家に仕送りをしてたぐらいの苦学生だったが、3年間ですべてのカリキュラムを終え、卒論も提出するだけにして4年の春、ヒッチハイクで行きあたりばったりの無銭旅行に出た。
半年かけてソ連・北欧・中欧・南欧・東欧・中東・インド・東南アジアを巡った。海外へ行ってみたい…2年生の時から温めてきた思いを実行に移したわけだ。
帰国後2~3年経って人から本書を教えてもらった。「この本に触発されたの?」と尋ねられたが、まったく知らなかった。

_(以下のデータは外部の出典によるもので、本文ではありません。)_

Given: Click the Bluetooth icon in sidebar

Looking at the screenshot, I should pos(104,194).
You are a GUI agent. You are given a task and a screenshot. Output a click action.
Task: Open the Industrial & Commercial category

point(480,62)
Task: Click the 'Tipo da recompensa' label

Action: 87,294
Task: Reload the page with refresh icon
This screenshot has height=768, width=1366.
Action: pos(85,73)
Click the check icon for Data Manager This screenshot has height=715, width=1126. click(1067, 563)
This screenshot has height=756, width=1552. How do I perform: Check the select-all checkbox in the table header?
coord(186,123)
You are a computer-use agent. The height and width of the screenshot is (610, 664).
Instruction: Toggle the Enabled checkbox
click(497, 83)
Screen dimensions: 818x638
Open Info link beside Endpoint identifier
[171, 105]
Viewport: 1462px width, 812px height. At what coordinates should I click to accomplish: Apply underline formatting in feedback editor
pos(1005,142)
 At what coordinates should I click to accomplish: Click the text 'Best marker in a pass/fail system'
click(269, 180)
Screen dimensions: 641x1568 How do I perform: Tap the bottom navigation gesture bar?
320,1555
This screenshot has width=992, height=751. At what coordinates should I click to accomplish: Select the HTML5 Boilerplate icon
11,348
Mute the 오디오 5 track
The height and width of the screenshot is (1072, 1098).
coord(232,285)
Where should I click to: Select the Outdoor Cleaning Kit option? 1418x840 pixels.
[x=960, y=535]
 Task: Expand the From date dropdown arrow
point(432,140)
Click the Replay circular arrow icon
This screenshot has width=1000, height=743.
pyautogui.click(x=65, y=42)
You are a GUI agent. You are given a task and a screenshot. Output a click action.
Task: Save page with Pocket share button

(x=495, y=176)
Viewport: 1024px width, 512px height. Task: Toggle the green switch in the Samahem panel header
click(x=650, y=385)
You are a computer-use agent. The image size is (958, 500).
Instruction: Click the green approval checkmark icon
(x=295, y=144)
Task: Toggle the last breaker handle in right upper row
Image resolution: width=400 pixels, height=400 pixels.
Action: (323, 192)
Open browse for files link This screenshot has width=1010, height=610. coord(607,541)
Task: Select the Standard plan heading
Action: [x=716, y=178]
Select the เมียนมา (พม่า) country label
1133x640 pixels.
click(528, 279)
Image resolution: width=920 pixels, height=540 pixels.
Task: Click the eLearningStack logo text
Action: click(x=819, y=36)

それで「あの有名なベ平連の小田さんも行ってたのか」と驚いた。そして「フフフ、俺の方が安上がりの旅をしたぞ」とニヤニヤ。
フィンランドのヘルシンキからトルコの首都アンカラ近くまで完全にヒッチハイクで移動したから、多くの人たちのお世話になった。幾度か危険な目にも遭ったが、総じて人のやさしさを各地で実感できた。
当時、ヨーロッパの田舎では日本人としての珍しさもあってか、ごく普通に生活している人たちが温かく家庭に迎え入れてくれた。あちこちで5日ほど滞在しては、いろいろ見聞を広めた。
あの経験もその後の長期投資に生きている。一般生活者による一般生活者のための長期投資の、ひとつの原点でもある。